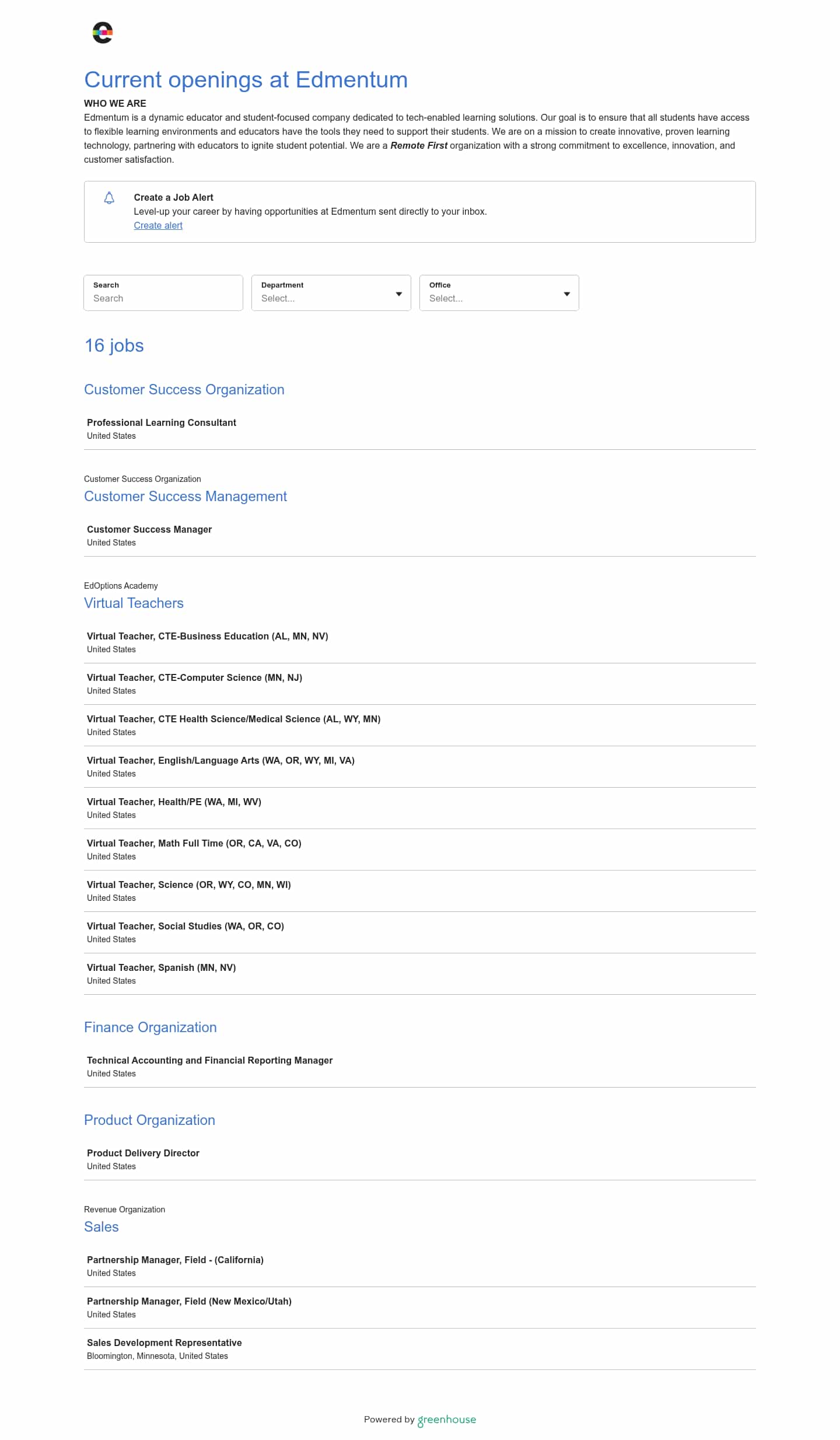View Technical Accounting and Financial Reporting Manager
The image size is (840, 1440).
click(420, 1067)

---

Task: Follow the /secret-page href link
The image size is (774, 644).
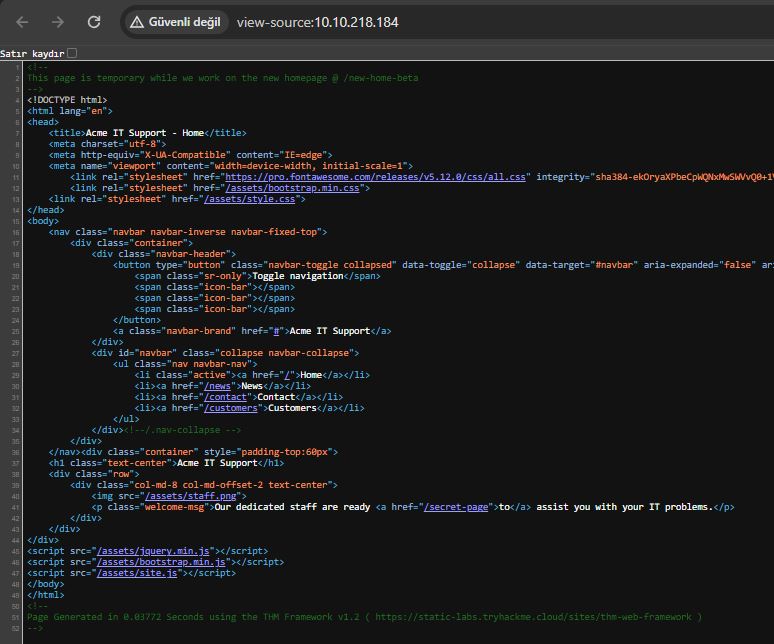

--

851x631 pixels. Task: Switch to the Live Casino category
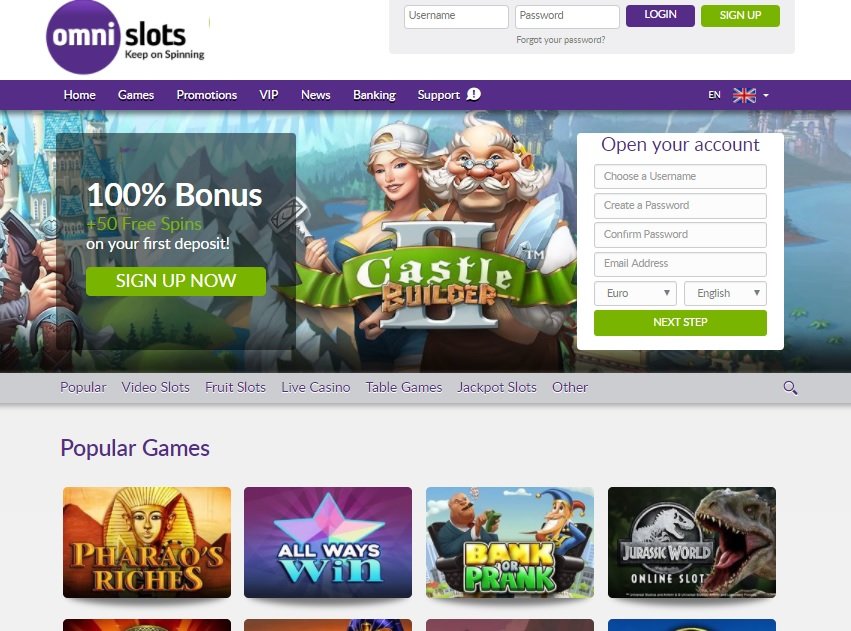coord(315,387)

WHAT YOU WILL DO
Give an exact copy of the lines above from the line with "Task: Follow the /secret-page href link" up to and including the line with "The image size is (774, 644).", and leave everything else out.

FINISHED EXERCISE
Task: Follow the /secret-page href link
The image size is (774, 644).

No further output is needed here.